→ Problem details: Convert each line of the material below into a JSON list of strings, with one string per line and blank lines omitted.

→ Dataset rows:

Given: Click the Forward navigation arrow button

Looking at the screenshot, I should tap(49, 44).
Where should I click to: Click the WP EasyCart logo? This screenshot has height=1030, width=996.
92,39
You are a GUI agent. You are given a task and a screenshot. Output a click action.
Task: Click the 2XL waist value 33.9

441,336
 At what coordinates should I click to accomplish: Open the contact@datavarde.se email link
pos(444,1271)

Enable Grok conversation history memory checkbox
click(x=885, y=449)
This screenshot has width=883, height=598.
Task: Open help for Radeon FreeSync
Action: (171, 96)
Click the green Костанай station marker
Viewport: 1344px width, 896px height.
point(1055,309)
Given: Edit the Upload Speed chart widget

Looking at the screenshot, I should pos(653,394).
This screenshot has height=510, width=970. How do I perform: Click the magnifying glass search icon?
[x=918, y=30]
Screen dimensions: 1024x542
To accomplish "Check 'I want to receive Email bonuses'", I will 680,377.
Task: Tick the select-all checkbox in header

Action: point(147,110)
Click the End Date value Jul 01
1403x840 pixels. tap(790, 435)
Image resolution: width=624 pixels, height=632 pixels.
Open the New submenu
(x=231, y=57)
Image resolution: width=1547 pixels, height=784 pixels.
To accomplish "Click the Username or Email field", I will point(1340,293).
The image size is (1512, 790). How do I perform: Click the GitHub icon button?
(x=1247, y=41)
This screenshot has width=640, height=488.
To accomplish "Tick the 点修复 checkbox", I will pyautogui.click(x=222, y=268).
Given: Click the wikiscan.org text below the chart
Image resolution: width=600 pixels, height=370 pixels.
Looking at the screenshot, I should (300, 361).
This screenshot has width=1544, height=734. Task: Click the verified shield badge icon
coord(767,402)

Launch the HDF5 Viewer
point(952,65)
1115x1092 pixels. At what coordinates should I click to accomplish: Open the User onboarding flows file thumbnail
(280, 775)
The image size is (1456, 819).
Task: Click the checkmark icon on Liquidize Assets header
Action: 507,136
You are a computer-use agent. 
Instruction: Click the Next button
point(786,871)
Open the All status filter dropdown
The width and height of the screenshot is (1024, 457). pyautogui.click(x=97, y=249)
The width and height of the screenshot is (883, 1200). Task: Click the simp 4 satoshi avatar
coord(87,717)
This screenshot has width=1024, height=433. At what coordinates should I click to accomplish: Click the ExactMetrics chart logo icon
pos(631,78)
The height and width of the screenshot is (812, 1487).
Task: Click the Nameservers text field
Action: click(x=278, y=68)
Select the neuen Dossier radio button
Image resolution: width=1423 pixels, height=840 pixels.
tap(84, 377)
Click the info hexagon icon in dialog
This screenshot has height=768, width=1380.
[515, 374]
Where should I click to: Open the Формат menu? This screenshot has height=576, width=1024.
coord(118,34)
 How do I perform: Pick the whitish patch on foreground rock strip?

→ Answer for the task:
[
  "Given: Click the Forward navigation arrow button",
  "Looking at the screenshot, I should tap(49, 44).",
  "Where should I click to: Click the WP EasyCart logo? This screenshot has height=1030, width=996.",
  "92,39",
  "You are a GUI agent. You are given a task and a screenshot. Output a click action.",
  "Task: Click the 2XL waist value 33.9",
  "441,336",
  " At what coordinates should I click to accomplish: Open the contact@datavarde.se email link",
  "pos(444,1271)",
  "Enable Grok conversation history memory checkbox",
  "click(x=885, y=449)",
  "This screenshot has width=883, height=598.",
  "Task: Open help for Radeon FreeSync",
  "Action: (171, 96)",
  "Click the green Костанай station marker",
  "Viewport: 1344px width, 896px height.",
  "point(1055,309)",
  "Given: Edit the Upload Speed chart widget",
  "Looking at the screenshot, I should pos(653,394).",
  "This screenshot has height=510, width=970. How do I perform: Click the magnifying glass search icon?",
  "[x=918, y=30]",
  "Screen dimensions: 1024x542",
  "To accomplish \"Check 'I want to receive Email bonuses'\", I will 680,377.",
  "Task: Tick the select-all checkbox in header",
  "Action: point(147,110)",
  "Click the End Date value Jul 01",
  "1403x840 pixels. tap(790, 435)",
  "Image resolution: width=624 pixels, height=632 pixels.",
  "Open the New submenu",
  "(x=231, y=57)",
  "Image resolution: width=1547 pixels, height=784 pixels.",
  "To accomplish \"Click the Username or Email field\", I will point(1340,293).",
  "The image size is (1512, 790). How do I perform: Click the GitHub icon button?",
  "(x=1247, y=41)",
  "This screenshot has width=640, height=488.",
  "To accomplish \"Tick the 点修复 checkbox\", I will pyautogui.click(x=222, y=268).",
  "Given: Click the wikiscan.org text below the chart",
  "Image resolution: width=600 pixels, height=370 pixels.",
  "Looking at the screenshot, I should (300, 361).",
  "This screenshot has width=1544, height=734. Task: Click the verified shield badge icon",
  "coord(767,402)",
  "Launch the HDF5 Viewer",
  "point(952,65)",
  "1115x1092 pixels. At what coordinates should I click to accomplish: Open the User onboarding flows file thumbnail",
  "(280, 775)",
  "The image size is (1456, 819).",
  "Task: Click the checkmark icon on Liquidize Assets header",
  "Action: 507,136",
  "You are a computer-use agent. ",
  "Instruction: Click the Next button",
  "point(786,871)",
  "Open the All status filter dropdown",
  "The width and height of the screenshot is (1024, 457). pyautogui.click(x=97, y=249)",
  "The width and height of the screenshot is (883, 1200). Task: Click the simp 4 satoshi avatar",
  "coord(87,717)",
  "This screenshot has width=1024, height=433. At what coordinates should I click to accomplish: Click the ExactMetrics chart logo icon",
  "pos(631,78)",
  "The height and width of the screenshot is (812, 1487).",
  "Task: Click the Nameservers text field",
  "Action: click(x=278, y=68)",
  "Select the neuen Dossier radio button",
  "Image resolution: width=1423 pixels, height=840 pixels.",
  "tap(84, 377)",
  "Click the info hexagon icon in dialog",
  "This screenshot has height=768, width=1380.",
  "[515, 374]",
  "Where should I click to: Open the Формат menu? This screenshot has height=576, width=1024.",
  "coord(118,34)",
  " How do I perform: Pick the whitish patch on foreground rock strip?"
]